Arben Dumani, 23, and Gjeorgj Pjetri, 30, from Kosovo, and Albert Memia, 25, and Fabion Ponari, 23, of Albania, were found guilty at the High Court in Glasgow for processing and supplying the class A drug following a major police investigation.
Operation Eclipse saw officers from the Scottish Crime and Drug Enforcement Agency uncover a drugs "safe house" in Kinning Park, where the gang bulked up and remoulded cocaine blocks and pellets to deceive other dealers.
During a search of a property on May 30 last year officers found 2.1kg of cocaine and an industrial press with moulds for compressing blocks and pellets.

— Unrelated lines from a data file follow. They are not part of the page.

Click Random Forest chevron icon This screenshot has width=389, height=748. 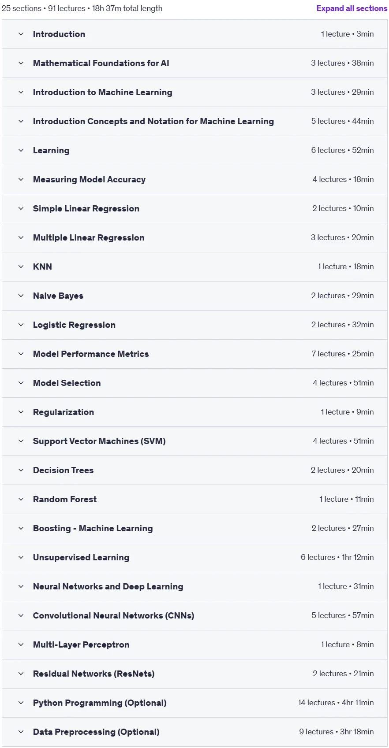pyautogui.click(x=21, y=499)
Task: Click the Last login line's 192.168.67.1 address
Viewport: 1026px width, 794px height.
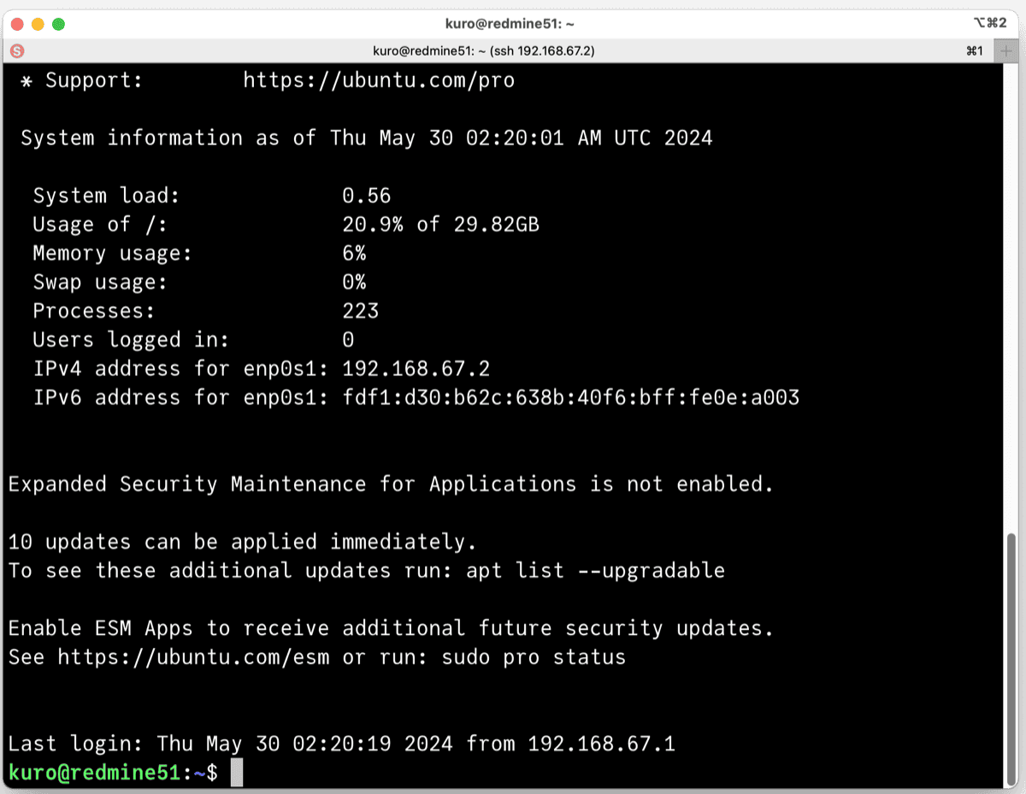Action: click(x=601, y=744)
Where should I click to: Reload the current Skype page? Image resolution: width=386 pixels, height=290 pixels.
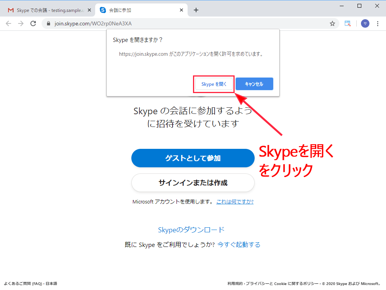[x=34, y=23]
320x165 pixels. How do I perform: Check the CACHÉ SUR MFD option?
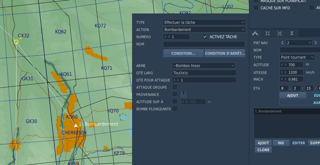256,8
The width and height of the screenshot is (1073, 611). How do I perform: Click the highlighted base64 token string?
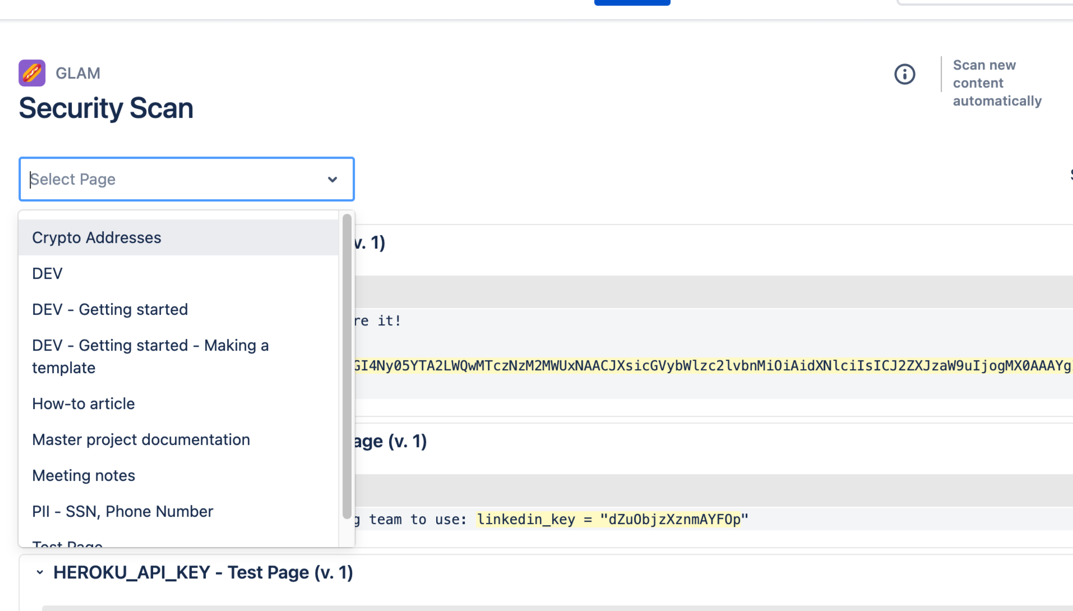pos(712,366)
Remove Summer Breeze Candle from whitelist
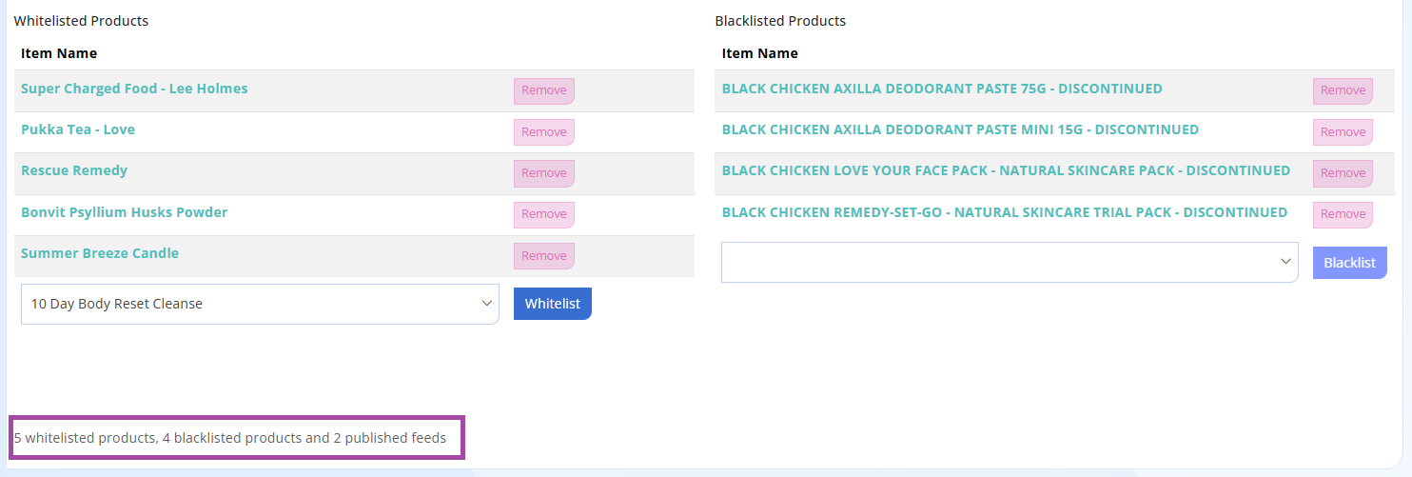 (544, 256)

Weeks earlier, on May 11, they had watched as Dumani and Memia met Pjetri in a Glasgow car park, where a package was thrown from one car to the other.
Officers who later seized the parcel found 153g of cocaine.

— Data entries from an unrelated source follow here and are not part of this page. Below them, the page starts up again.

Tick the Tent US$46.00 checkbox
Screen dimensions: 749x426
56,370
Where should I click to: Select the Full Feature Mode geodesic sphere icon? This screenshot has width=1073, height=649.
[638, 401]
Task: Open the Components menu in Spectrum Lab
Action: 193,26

During a later search of Dumani's home in Avonspark Street, Springburn, Ponari arrived carrying a large suitcase. It was later found to contain almost half a kilogram of cocaine and 10.15kg of creatine, a bulking agent.

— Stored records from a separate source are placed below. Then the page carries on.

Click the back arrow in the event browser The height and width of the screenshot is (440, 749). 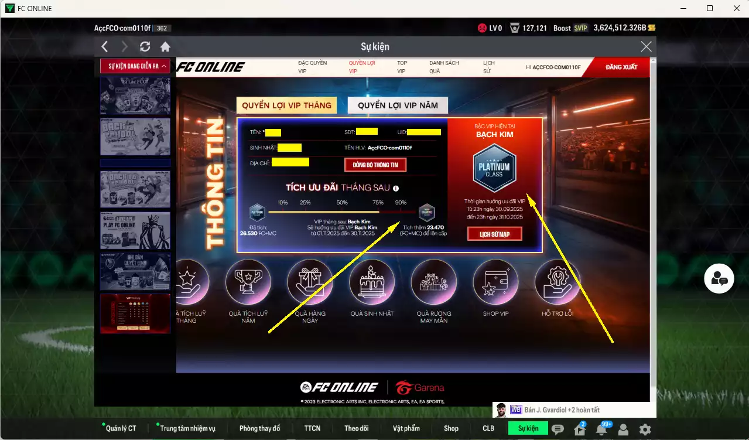click(104, 47)
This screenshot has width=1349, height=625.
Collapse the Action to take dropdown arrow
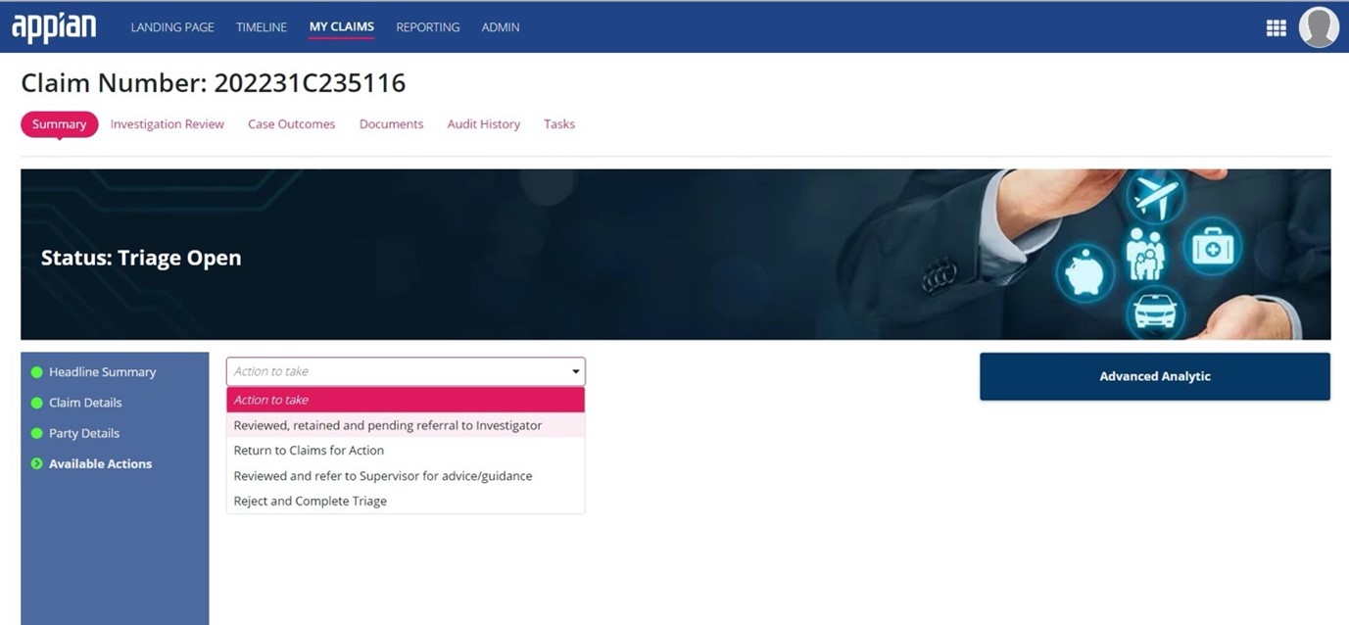click(575, 372)
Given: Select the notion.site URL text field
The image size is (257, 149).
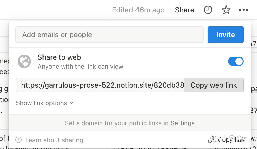Looking at the screenshot, I should tap(100, 85).
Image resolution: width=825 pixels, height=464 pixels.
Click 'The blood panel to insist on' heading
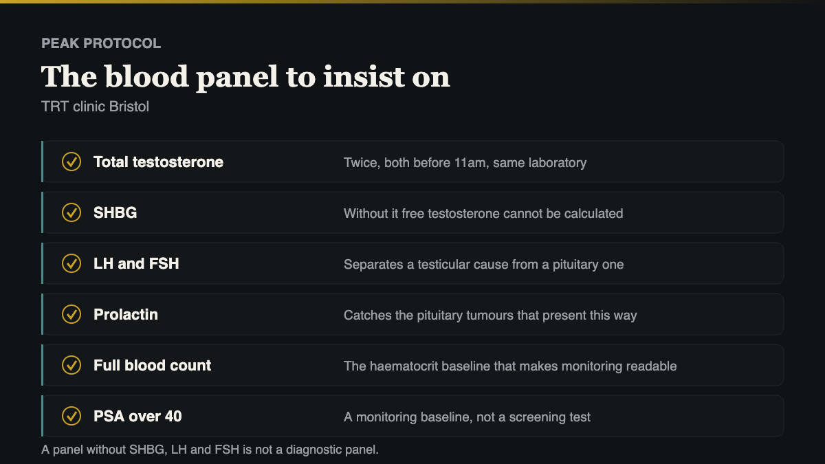pos(245,76)
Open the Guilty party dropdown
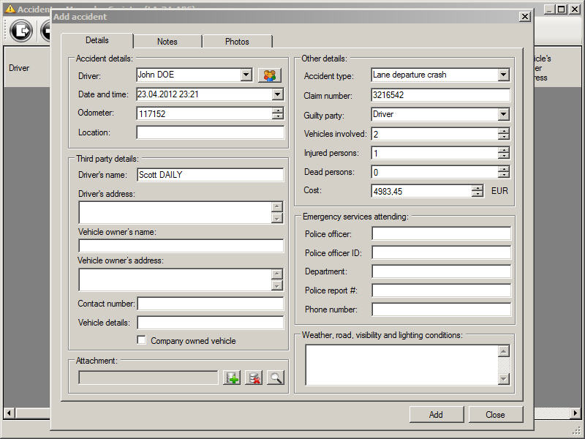The width and height of the screenshot is (585, 439). pyautogui.click(x=503, y=114)
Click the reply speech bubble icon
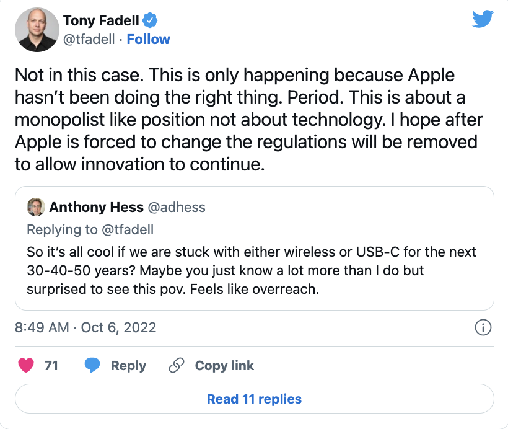This screenshot has width=508, height=429. [x=92, y=366]
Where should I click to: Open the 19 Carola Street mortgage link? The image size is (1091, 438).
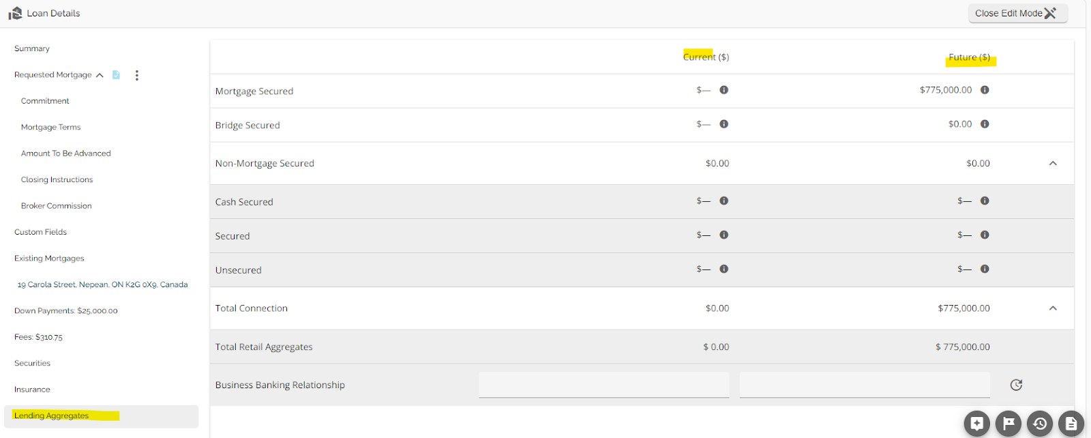tap(102, 284)
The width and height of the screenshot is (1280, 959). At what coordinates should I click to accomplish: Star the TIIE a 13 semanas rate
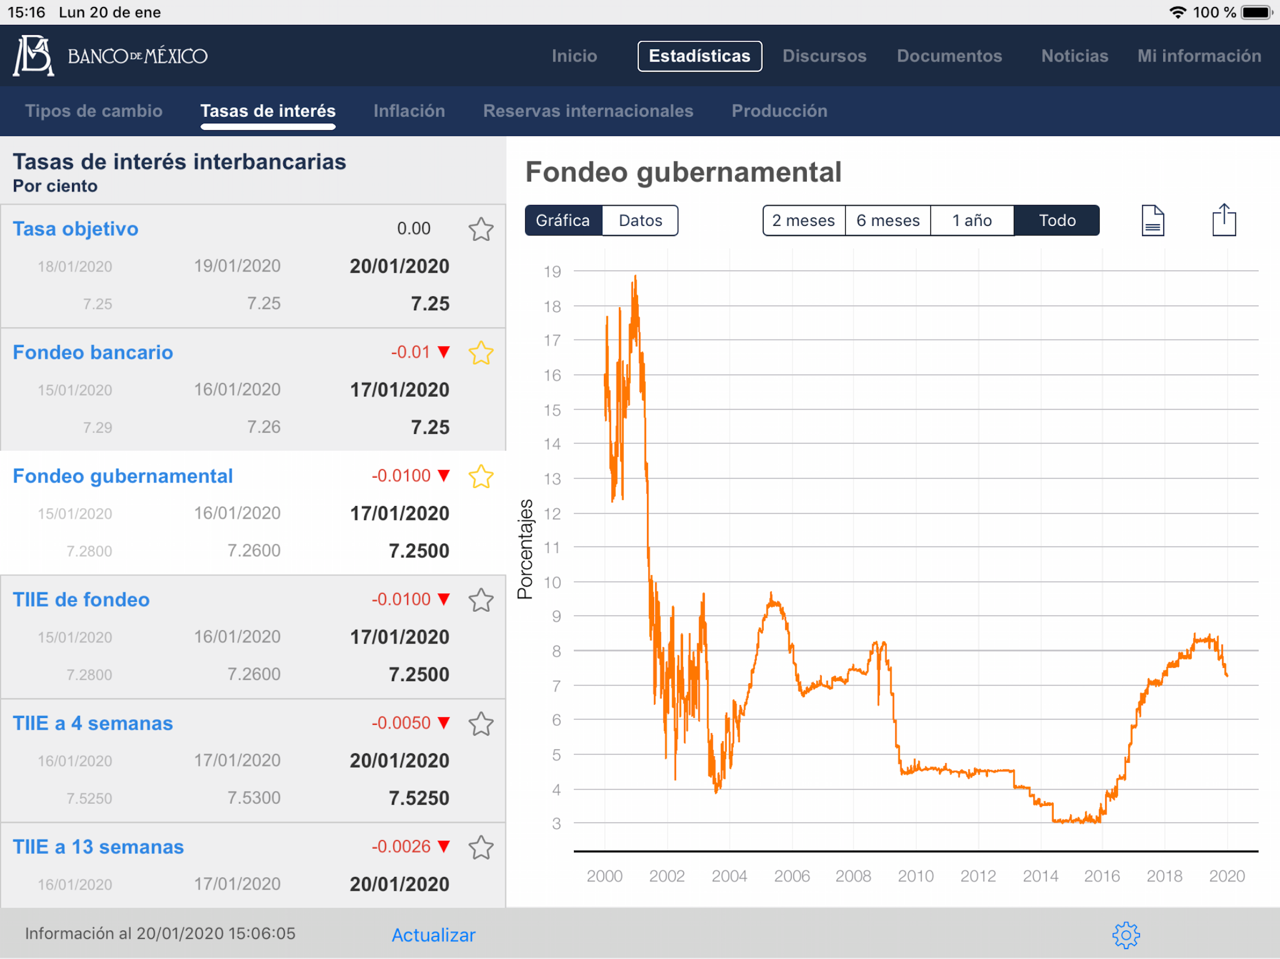(481, 847)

Dumani was sentenced to 12 years, Memia received 10 years, Ponari got five years and Pjetri three years and six months.
Detective Chief Superintendent Athol Aitken, the unit's head of investigations, said: "The adulteration of drugs by drug dealers is commonplace and is a tactic used by serious organised crime groups to bulk out their products so they can increase their profit share.
"This is a case of dealers supplying to dealers and an unusual aspect of the investigation was the recovery of equipment used to compress the cocaine into pellets to deceive other drug dealers into believing it was of higher purity.
"This was a significant quantity of drugs that would have caused untold harm to Scottish communities.
"I welcome the court result, which will ensure the individuals involved are held accountable for their crimes."